- What you have to do
Nothing but the data below, returned exactly, should appear in the answer.

- Records shown
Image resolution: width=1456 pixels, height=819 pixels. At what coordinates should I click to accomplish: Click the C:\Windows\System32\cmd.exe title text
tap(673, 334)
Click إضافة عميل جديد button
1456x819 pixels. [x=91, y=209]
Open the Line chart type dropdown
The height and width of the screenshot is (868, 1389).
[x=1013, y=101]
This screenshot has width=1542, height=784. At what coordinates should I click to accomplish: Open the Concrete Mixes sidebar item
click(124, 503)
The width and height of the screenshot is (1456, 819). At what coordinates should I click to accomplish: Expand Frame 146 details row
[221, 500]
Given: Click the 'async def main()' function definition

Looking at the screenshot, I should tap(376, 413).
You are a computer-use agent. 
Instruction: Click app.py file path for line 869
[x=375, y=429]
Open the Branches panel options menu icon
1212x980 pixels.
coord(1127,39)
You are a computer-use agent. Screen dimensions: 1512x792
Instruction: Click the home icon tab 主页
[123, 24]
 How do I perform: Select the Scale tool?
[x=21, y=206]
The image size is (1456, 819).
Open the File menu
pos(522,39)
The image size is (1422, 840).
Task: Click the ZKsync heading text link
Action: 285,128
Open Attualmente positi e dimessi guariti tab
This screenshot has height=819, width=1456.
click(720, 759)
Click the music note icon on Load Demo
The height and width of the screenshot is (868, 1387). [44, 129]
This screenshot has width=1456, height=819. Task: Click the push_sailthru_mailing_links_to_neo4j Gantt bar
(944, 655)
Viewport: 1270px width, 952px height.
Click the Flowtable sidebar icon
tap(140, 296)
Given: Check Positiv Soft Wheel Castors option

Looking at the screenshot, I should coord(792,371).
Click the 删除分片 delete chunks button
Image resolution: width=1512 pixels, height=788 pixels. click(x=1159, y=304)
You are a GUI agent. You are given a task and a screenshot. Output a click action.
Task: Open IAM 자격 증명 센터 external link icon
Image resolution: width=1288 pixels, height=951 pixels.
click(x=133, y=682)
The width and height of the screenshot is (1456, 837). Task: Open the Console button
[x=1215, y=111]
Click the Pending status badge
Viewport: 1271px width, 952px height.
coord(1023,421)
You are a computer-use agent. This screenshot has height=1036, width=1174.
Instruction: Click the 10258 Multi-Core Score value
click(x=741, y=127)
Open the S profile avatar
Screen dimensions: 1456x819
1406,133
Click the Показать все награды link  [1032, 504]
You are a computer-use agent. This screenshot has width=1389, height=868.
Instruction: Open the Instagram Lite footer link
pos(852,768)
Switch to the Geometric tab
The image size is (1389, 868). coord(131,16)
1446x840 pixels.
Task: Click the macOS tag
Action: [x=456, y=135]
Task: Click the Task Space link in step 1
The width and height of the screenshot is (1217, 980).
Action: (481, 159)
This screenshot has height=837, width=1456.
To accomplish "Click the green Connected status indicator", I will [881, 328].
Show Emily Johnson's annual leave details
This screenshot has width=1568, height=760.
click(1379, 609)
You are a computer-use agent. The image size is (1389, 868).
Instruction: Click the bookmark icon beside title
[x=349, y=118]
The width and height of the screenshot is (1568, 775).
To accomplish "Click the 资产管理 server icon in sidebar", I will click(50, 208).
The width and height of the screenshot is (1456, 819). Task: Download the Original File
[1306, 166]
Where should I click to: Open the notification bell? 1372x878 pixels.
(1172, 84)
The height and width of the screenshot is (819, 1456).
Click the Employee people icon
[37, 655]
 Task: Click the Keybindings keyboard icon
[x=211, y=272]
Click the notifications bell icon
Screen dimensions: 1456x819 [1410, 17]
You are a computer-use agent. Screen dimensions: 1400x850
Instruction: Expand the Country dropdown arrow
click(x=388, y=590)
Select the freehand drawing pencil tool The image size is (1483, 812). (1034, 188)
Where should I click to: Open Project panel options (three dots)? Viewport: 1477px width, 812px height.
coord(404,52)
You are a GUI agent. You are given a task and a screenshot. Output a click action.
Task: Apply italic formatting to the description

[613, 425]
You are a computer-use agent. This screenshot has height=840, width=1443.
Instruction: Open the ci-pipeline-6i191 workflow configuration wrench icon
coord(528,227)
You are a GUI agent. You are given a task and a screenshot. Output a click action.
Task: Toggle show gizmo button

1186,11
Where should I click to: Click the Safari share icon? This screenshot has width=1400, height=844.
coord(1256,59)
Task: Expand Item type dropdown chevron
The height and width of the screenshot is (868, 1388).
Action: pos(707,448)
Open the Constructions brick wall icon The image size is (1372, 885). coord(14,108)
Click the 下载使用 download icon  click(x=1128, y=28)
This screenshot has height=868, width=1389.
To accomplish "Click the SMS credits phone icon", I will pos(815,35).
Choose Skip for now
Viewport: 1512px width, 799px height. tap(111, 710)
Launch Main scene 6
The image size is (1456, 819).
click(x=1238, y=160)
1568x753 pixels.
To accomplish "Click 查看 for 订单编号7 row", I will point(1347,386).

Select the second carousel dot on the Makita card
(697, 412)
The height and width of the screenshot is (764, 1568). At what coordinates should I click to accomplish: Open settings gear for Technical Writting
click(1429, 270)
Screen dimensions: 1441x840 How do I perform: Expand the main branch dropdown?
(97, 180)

- Response below
Image resolution: width=1456 pixels, height=819 pixels. At what coordinates should I click to accomplish: Click the C:\Windows\System32\cmd.exe title text
tap(673, 334)
Click إضافة عميل جديد button
1456x819 pixels. [x=91, y=209]
Open the Line chart type dropdown
The height and width of the screenshot is (868, 1389).
[x=1013, y=101]
This screenshot has width=1542, height=784. At what coordinates should I click to accomplish: Open the Concrete Mixes sidebar item
click(124, 503)
The width and height of the screenshot is (1456, 819). At what coordinates should I click to accomplish: Expand Frame 146 details row
[221, 500]
Given: Click the 'async def main()' function definition

Looking at the screenshot, I should tap(376, 413).
You are a computer-use agent. 
Instruction: Click app.py file path for line 869
[x=375, y=429]
Open the Branches panel options menu icon
1212x980 pixels.
coord(1127,39)
You are a computer-use agent. Screen dimensions: 1512x792
Instruction: Click the home icon tab 主页
[123, 24]
 How do I perform: Select the Scale tool?
[x=21, y=206]
The image size is (1456, 819).
Open the File menu
pos(522,39)
The image size is (1422, 840).
Task: Click the ZKsync heading text link
Action: 285,128
Open Attualmente positi e dimessi guariti tab
This screenshot has height=819, width=1456.
click(720, 759)
Click the music note icon on Load Demo
The height and width of the screenshot is (868, 1387). [44, 129]
This screenshot has width=1456, height=819. Task: Click the push_sailthru_mailing_links_to_neo4j Gantt bar
(944, 655)
Viewport: 1270px width, 952px height.
Click the Flowtable sidebar icon
tap(140, 296)
Given: Check Positiv Soft Wheel Castors option

Looking at the screenshot, I should coord(792,371).
Click the 删除分片 delete chunks button
Image resolution: width=1512 pixels, height=788 pixels. click(x=1159, y=304)
You are a GUI agent. You are given a task and a screenshot. Output a click action.
Task: Open IAM 자격 증명 센터 external link icon
Image resolution: width=1288 pixels, height=951 pixels.
click(x=133, y=682)
The width and height of the screenshot is (1456, 837). Task: Open the Console button
[x=1215, y=111]
Click the Pending status badge
Viewport: 1271px width, 952px height.
coord(1023,421)
You are a computer-use agent. This screenshot has height=1036, width=1174.
Instruction: Click the 10258 Multi-Core Score value
click(x=741, y=127)
Open the S profile avatar
Screen dimensions: 1456x819
1406,133
Click the Показать все награды link  [1032, 504]
You are a computer-use agent. This screenshot has width=1389, height=868.
Instruction: Open the Instagram Lite footer link
pos(852,768)
Switch to the Geometric tab
The image size is (1389, 868). coord(131,16)
1446x840 pixels.
Task: Click the macOS tag
Action: [x=456, y=135]
Task: Click the Task Space link in step 1
The width and height of the screenshot is (1217, 980).
Action: (481, 159)
This screenshot has height=837, width=1456.
To accomplish "Click the green Connected status indicator", I will [881, 328].
Show Emily Johnson's annual leave details
This screenshot has width=1568, height=760.
click(1379, 609)
You are a computer-use agent. The image size is (1389, 868).
Instruction: Click the bookmark icon beside title
[x=349, y=118]
The width and height of the screenshot is (1568, 775).
To accomplish "Click the 资产管理 server icon in sidebar", I will click(50, 208).
The width and height of the screenshot is (1456, 819). Task: Download the Original File
[1306, 166]
Where should I click to: Open the notification bell? 1372x878 pixels.
(1172, 84)
The height and width of the screenshot is (819, 1456).
Click the Employee people icon
[37, 655]
 Task: Click the Keybindings keyboard icon
[x=211, y=272]
Click the notifications bell icon
Screen dimensions: 1456x819 [1410, 17]
You are a computer-use agent. Screen dimensions: 1400x850
Instruction: Expand the Country dropdown arrow
click(x=388, y=590)
Select the freehand drawing pencil tool The image size is (1483, 812). (1034, 188)
Where should I click to: Open Project panel options (three dots)? Viewport: 1477px width, 812px height.
coord(404,52)
You are a GUI agent. You are given a task and a screenshot. Output a click action.
Task: Apply italic formatting to the description

[613, 425]
You are a computer-use agent. This screenshot has height=840, width=1443.
Instruction: Open the ci-pipeline-6i191 workflow configuration wrench icon
coord(528,227)
You are a GUI agent. You are given a task and a screenshot. Output a click action.
Task: Toggle show gizmo button

1186,11
Where should I click to: Click the Safari share icon? This screenshot has width=1400, height=844.
coord(1256,59)
Task: Expand Item type dropdown chevron
The height and width of the screenshot is (868, 1388).
Action: pos(707,448)
Open the Constructions brick wall icon The image size is (1372, 885). coord(14,108)
Click the 下载使用 download icon  click(x=1128, y=28)
This screenshot has height=868, width=1389.
To accomplish "Click the SMS credits phone icon", I will pos(815,35).
Choose Skip for now
Viewport: 1512px width, 799px height. tap(111, 710)
Launch Main scene 6
The image size is (1456, 819).
click(x=1238, y=160)
1568x753 pixels.
To accomplish "Click 查看 for 订单编号7 row", I will point(1347,386).

Select the second carousel dot on the Makita card
(697, 412)
The height and width of the screenshot is (764, 1568). At what coordinates should I click to accomplish: Open settings gear for Technical Writting
click(1429, 270)
Screen dimensions: 1441x840 How do I perform: Expand the main branch dropdown?
(97, 180)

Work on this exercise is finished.